[社説]診療報酬改定 地域医療を守る視点が重要だ

2015.12.23

[社説]診療報酬改定 地域医療を守る視点が重要だ
2015.12.22 読売新聞



 高齢化で膨らむ医療費の抑制は、社会保障制度を維持する上で欠かせない。診療報酬のマイナス改定はやむを得まい。

 2016年度の診療報酬改定で、政府は全体として0・84%引き下げることを決めた。前回14年度改定はプラス0・1%だったが、消費増税の対応分を除けばマイナス1・26%だった。実質的に2回連続の引き下げだ。

 今回、医師らの技術料である「本体部分」を0・49%引き上げる一方、医薬品の価格である「薬価部分」は、実勢価格に合わせて1・33%引き下げる。

 政府は、財政健全化に向けて全体のマイナス改定を早々に決め、本体部分への切り込みも検討してきた。日本医師会などは、医療崩壊を招きかねないとして、プラス改定を強く求めてきた。

 来年夏の参院選を前に、政府・与党が医療機関側に配慮する形で決着したとの見方もある。

 前回の実質マイナス改定以降、病院経営は悪化傾向にある。地方の医師不足も依然として深刻だ。医療従事者の人件費となる本体部分の引き上げは、地域医療を守り、国民の不安を和らげるためには、必要な措置と言えよう。

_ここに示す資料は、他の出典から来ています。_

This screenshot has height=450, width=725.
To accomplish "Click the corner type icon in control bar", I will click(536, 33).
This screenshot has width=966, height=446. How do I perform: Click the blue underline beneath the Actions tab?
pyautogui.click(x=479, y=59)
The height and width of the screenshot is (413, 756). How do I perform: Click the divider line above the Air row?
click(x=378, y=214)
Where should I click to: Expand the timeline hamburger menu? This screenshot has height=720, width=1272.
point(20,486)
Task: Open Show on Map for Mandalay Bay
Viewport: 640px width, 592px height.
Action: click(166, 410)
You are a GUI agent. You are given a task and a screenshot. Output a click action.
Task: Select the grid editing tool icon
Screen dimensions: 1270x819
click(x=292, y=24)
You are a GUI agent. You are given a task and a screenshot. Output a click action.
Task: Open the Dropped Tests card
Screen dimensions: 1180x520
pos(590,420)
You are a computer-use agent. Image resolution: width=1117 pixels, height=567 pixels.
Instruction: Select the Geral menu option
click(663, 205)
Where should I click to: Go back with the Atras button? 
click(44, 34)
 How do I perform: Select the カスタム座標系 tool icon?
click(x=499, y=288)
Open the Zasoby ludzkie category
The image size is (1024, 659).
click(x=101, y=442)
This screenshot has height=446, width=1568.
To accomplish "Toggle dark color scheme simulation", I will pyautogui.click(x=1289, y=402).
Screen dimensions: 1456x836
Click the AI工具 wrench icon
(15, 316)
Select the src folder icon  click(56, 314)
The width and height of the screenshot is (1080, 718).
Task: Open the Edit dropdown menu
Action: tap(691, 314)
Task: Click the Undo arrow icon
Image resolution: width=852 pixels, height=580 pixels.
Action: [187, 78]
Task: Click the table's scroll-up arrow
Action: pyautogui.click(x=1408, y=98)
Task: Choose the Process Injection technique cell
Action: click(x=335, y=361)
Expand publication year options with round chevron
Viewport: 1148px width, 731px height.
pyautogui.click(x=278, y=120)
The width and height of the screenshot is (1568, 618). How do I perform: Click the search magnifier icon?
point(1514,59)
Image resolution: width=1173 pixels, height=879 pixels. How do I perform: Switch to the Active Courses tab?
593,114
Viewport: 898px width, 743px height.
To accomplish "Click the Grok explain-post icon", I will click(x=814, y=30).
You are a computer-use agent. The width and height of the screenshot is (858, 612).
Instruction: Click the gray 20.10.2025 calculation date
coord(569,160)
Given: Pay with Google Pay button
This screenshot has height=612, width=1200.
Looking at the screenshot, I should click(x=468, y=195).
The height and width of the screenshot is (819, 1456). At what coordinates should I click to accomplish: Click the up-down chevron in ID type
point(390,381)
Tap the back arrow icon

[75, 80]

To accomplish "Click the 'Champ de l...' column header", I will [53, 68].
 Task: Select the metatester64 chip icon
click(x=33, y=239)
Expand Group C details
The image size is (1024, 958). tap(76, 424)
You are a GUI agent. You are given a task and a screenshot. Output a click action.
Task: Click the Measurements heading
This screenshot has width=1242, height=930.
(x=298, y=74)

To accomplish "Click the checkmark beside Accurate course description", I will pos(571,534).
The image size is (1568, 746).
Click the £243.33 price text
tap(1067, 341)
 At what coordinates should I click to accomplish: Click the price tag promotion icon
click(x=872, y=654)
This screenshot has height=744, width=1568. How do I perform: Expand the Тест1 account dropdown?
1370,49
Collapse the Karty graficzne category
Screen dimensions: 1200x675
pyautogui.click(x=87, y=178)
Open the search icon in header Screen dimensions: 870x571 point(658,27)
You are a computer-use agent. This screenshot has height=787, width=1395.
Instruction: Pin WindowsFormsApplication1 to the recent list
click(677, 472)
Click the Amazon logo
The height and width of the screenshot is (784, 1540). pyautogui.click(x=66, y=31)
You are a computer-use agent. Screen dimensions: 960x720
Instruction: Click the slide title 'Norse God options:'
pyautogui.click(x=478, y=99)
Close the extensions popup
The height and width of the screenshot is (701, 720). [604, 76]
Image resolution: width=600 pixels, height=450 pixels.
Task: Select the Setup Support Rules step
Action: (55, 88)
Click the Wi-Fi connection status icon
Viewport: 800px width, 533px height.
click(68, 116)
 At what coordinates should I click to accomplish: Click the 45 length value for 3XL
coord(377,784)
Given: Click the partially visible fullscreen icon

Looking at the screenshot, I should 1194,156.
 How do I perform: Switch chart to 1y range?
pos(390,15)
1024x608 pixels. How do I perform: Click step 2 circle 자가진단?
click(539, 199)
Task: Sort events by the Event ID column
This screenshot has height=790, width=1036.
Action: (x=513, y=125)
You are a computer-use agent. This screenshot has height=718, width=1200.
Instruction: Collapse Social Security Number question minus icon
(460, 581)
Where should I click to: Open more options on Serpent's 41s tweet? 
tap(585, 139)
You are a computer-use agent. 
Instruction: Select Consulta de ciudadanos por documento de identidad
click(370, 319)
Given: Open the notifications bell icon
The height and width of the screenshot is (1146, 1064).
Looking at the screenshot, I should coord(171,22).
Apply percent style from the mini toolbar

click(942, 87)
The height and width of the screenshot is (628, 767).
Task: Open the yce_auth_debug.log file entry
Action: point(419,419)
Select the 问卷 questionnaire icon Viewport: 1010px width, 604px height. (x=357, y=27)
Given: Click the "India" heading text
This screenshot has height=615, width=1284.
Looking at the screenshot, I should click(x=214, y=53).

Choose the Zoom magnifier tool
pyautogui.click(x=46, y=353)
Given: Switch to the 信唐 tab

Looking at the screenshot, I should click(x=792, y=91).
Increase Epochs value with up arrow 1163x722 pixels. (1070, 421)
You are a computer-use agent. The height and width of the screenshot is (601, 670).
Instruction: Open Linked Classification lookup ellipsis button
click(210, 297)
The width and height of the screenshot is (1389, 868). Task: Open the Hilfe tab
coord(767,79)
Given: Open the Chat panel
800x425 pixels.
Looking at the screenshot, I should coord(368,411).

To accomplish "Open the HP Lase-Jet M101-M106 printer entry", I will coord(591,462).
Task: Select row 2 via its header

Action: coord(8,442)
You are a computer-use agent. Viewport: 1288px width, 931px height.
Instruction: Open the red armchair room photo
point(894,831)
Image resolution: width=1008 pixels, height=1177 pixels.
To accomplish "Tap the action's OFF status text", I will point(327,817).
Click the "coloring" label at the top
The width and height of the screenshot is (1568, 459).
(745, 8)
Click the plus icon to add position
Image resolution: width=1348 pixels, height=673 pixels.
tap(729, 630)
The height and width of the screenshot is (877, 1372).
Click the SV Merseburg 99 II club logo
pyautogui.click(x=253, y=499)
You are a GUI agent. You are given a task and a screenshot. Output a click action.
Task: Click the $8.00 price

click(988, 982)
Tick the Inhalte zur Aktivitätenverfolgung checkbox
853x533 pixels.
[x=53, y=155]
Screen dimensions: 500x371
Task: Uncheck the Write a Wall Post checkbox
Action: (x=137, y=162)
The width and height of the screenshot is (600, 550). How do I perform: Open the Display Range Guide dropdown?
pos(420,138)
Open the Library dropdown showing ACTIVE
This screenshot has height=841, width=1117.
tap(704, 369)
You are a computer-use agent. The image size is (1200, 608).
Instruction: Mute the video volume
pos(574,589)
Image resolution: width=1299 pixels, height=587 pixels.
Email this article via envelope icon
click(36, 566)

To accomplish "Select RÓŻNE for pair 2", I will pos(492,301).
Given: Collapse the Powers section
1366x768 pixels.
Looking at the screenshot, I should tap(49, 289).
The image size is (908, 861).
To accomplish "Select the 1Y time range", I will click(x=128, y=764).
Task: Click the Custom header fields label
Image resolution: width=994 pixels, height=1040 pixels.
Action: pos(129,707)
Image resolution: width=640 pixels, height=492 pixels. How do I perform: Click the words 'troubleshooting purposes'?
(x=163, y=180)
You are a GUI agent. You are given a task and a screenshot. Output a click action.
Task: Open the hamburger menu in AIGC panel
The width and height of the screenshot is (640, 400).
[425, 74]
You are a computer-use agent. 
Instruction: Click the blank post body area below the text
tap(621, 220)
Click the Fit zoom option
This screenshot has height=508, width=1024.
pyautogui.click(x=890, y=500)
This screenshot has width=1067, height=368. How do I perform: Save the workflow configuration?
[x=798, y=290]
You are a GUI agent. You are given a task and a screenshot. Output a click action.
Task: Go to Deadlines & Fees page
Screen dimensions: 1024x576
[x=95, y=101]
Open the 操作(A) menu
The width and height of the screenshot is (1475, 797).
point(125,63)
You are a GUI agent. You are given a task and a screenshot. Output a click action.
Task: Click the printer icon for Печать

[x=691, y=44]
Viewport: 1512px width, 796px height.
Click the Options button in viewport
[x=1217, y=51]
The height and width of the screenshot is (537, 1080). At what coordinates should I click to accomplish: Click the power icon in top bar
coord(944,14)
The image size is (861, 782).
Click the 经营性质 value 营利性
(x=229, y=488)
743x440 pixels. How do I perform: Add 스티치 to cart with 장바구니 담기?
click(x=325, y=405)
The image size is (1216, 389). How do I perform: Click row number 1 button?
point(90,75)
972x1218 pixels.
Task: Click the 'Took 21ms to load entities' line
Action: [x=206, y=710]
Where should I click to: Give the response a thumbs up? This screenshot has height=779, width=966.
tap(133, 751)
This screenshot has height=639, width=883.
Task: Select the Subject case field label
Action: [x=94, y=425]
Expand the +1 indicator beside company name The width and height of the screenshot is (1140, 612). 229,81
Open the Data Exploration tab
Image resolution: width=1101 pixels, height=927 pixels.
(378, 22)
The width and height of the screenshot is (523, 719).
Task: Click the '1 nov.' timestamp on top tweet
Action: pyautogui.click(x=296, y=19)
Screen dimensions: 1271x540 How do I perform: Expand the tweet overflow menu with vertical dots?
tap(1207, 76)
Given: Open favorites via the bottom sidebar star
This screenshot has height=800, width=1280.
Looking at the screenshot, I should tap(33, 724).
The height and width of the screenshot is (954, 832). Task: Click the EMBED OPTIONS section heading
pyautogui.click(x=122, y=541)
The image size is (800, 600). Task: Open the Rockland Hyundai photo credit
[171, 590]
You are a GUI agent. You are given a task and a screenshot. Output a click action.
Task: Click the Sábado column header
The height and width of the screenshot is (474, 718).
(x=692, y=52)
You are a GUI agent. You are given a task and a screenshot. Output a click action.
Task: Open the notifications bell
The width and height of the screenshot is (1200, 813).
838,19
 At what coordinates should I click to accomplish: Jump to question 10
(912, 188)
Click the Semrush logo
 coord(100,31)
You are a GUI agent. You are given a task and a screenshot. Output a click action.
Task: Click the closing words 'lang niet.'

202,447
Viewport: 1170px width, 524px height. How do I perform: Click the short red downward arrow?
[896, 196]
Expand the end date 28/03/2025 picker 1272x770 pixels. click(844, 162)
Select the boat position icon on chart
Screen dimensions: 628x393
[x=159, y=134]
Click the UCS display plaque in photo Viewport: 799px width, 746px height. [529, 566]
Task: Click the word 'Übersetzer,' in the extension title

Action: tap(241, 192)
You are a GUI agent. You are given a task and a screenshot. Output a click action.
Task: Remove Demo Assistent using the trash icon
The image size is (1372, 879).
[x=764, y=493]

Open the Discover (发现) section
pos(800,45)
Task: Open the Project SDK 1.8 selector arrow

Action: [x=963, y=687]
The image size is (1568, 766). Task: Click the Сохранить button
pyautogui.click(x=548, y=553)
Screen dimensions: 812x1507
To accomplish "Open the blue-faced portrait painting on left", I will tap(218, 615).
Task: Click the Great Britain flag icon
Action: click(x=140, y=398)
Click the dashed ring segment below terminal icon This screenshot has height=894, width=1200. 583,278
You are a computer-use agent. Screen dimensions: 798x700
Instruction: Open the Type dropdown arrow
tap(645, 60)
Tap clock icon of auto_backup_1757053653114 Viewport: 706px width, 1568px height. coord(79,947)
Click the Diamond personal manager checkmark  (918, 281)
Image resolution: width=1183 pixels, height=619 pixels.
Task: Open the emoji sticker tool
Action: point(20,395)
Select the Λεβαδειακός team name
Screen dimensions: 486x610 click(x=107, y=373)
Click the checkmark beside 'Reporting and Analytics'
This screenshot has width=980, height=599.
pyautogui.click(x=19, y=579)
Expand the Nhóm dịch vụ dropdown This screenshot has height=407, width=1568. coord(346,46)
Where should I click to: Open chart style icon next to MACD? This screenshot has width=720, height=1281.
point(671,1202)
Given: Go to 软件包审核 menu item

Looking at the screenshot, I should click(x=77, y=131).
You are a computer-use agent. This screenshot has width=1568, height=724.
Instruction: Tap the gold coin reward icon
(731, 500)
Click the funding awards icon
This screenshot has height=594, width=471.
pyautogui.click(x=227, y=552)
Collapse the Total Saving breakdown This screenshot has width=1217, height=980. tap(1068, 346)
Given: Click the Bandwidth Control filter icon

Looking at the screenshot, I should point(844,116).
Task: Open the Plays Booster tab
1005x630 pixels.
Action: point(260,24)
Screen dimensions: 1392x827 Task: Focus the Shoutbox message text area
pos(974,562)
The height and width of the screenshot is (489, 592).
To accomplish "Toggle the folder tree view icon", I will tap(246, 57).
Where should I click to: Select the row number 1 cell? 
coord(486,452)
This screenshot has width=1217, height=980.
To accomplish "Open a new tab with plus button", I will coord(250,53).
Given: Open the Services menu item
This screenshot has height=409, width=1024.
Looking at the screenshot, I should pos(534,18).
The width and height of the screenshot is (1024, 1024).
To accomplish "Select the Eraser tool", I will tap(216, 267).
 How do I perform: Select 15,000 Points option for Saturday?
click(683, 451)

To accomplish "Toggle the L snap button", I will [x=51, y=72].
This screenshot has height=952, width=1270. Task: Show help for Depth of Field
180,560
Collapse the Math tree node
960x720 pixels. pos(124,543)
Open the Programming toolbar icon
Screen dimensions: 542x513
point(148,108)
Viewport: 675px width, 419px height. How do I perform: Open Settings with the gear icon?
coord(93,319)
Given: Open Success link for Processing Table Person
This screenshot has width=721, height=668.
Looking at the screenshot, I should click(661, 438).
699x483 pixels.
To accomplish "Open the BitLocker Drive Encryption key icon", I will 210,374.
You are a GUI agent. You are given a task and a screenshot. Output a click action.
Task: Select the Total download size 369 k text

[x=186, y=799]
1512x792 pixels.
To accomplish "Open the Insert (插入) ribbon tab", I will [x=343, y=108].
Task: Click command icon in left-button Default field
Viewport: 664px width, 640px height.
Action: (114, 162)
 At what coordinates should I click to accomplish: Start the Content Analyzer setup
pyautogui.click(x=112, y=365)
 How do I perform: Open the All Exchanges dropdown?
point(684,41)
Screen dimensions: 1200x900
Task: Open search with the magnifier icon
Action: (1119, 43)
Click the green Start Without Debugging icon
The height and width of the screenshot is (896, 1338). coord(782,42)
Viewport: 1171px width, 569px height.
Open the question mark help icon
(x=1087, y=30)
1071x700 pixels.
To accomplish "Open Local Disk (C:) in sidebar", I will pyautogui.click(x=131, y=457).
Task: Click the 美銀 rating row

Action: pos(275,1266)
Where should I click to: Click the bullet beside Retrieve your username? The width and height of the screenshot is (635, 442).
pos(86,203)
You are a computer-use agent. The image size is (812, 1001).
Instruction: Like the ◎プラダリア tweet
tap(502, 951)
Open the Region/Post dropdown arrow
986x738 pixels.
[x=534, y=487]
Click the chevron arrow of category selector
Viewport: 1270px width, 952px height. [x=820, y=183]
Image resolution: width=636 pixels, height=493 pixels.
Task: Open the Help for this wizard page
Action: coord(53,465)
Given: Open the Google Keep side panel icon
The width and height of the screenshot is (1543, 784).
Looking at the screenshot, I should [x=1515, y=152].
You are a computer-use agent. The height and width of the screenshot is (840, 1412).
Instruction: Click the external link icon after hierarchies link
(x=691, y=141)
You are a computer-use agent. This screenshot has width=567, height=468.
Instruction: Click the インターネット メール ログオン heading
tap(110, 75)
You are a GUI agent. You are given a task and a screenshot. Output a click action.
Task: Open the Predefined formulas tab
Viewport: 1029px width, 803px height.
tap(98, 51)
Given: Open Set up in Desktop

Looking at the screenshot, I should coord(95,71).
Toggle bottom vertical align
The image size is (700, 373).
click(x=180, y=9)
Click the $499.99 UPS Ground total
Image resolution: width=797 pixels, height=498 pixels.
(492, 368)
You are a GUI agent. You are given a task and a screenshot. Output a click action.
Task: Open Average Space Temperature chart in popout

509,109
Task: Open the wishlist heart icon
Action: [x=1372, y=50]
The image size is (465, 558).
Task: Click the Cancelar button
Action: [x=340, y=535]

 報酬改定と同時に、薬剤費抑制のための制度改革を実施する。国内での売り上げが年1000億円を超えたヒット新薬の値下げや、医師が処方する湿布の枚数制限などが見込まれている。

 安価なジェネリック医薬品(後発薬)の利用促進も急ぎたい。

 薬局に支払われる報酬も大幅に見直す。患者の服薬情報を一元管理する「かかりつけ薬局」の普及を促すため、大病院周辺に立ち並ぶ「門前薬局」の報酬は減額する。もうけ過ぎとの批判が強いことを受けたものだ。

 診療行為ごとの報酬の具体的な配分は、年明けに議論される。超高齢社会に適した医療提供体制を構築する。費用を抑えつつ、医療の質を向上させる。こうした方向性に沿ったメリハリのある配分にすることが重要である。

 都道府県では、将来の医療ニーズと必要な病床数を盛り込んだ地域医療構想の策定を進めている。高コストの急性期向け病床を減らし、退院支援や在宅診療などを充実させるのが狙いだ。

 急性期病床が増えすぎ、症状の安定した高齢患者が多数入院している現状は改める必要がある。

 高齢者が地域で安心して暮らせるよう、医療と介護の連携強化も大切だ。報酬配分で重点課題とすべきである。